### Stated goal:
Present every line of the material below as a numbered list, skipping the blank lines and leaving out the pictures.

Recorded information start

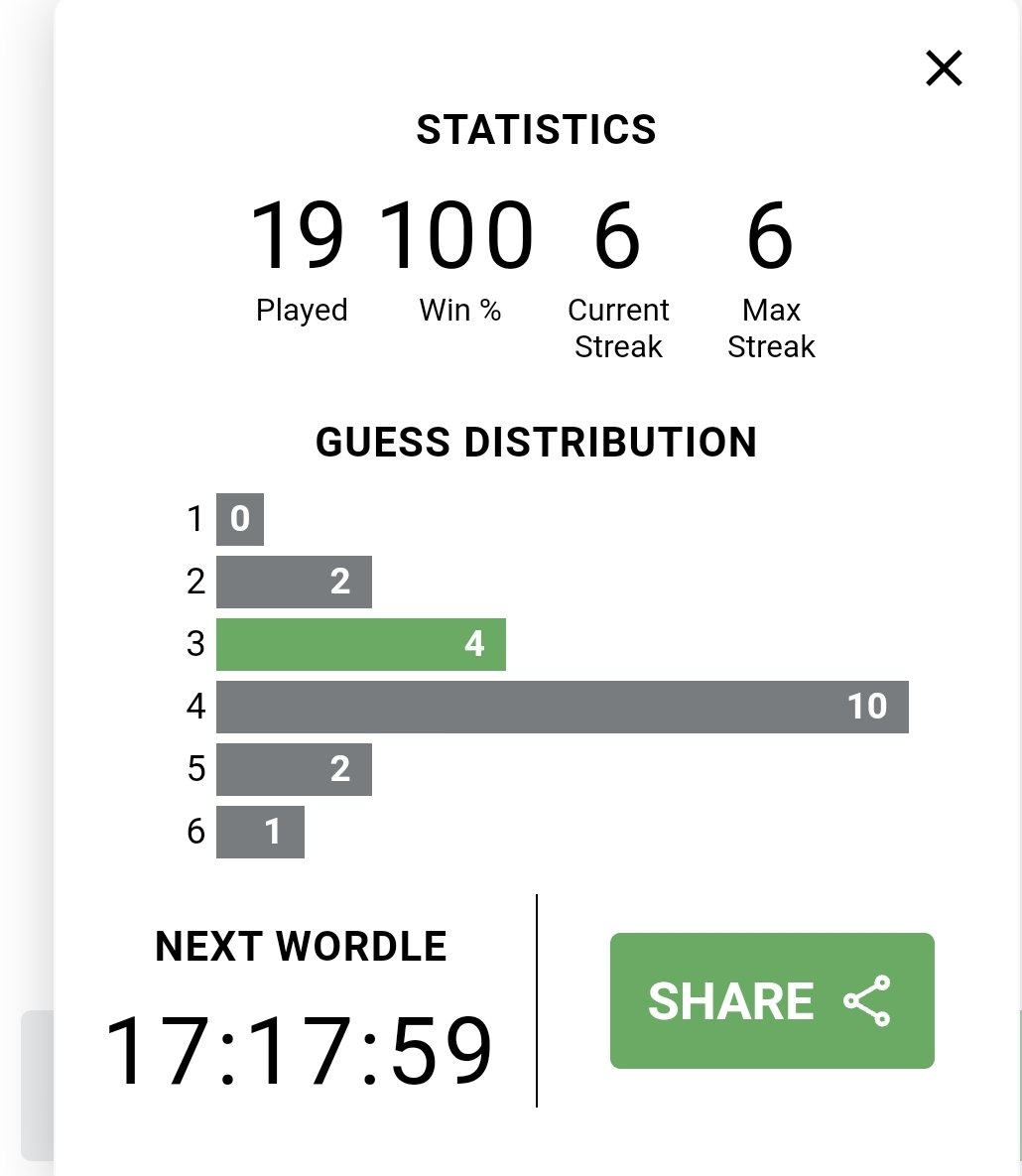Click the Win % value 100

point(457,235)
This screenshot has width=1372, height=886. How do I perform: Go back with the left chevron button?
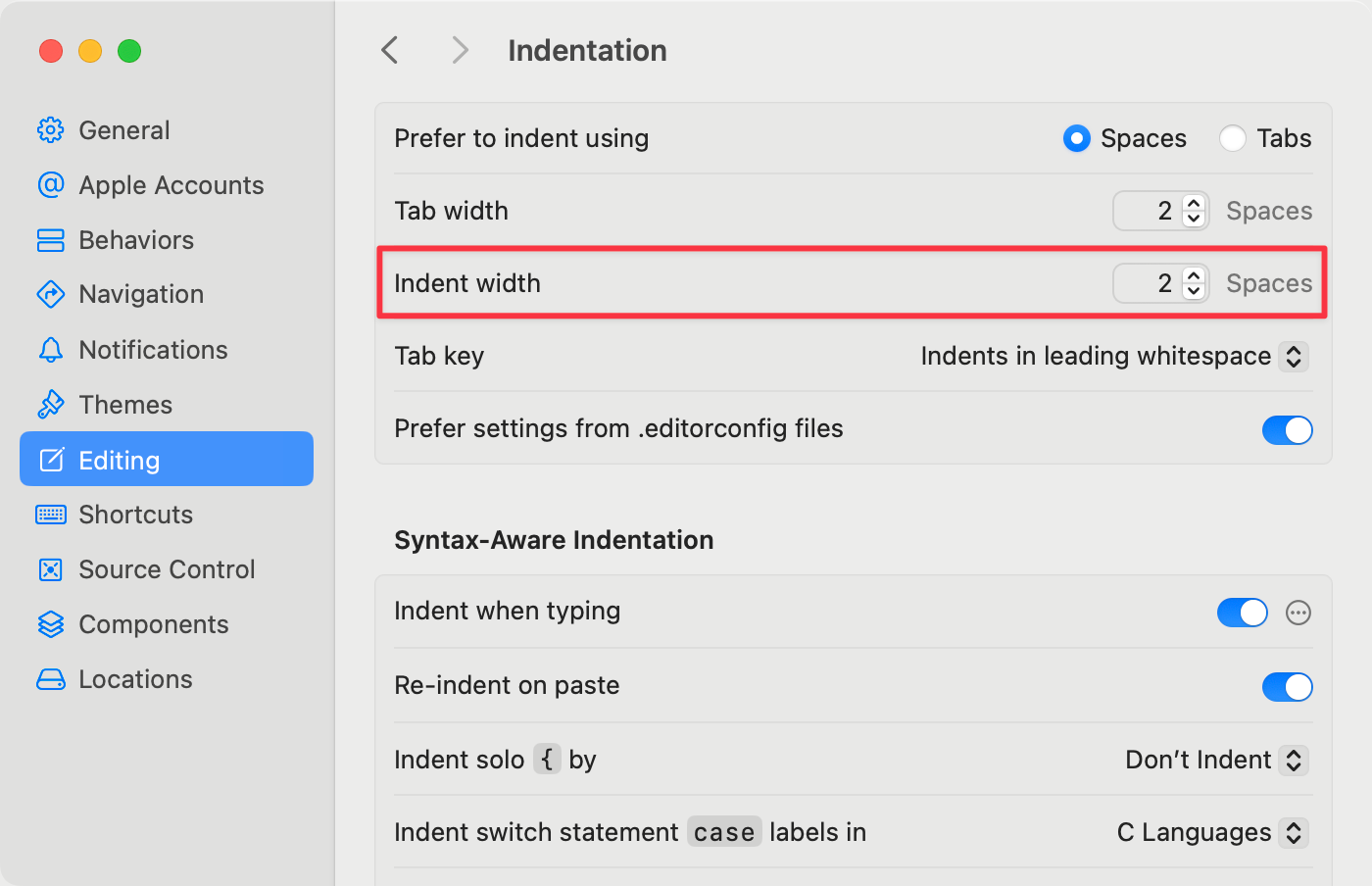coord(390,50)
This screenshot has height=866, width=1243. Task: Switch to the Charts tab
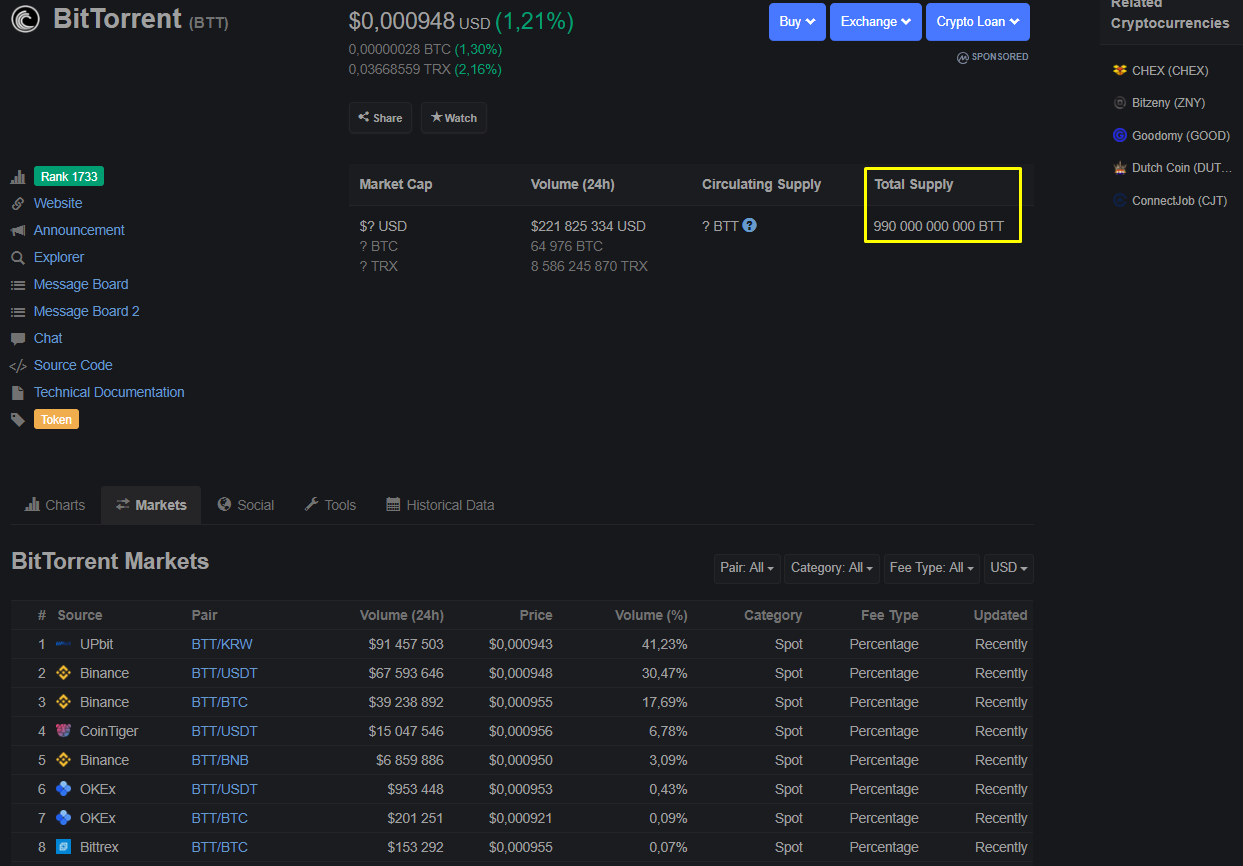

Recorded information end

### Output for this exercise:
1. Click the Win % value 100
2. point(457,235)
3. This screenshot has width=1372, height=886. How do I perform: Go back with the left chevron button?
4. coord(390,50)
5. This screenshot has height=866, width=1243. Task: Switch to the Charts tab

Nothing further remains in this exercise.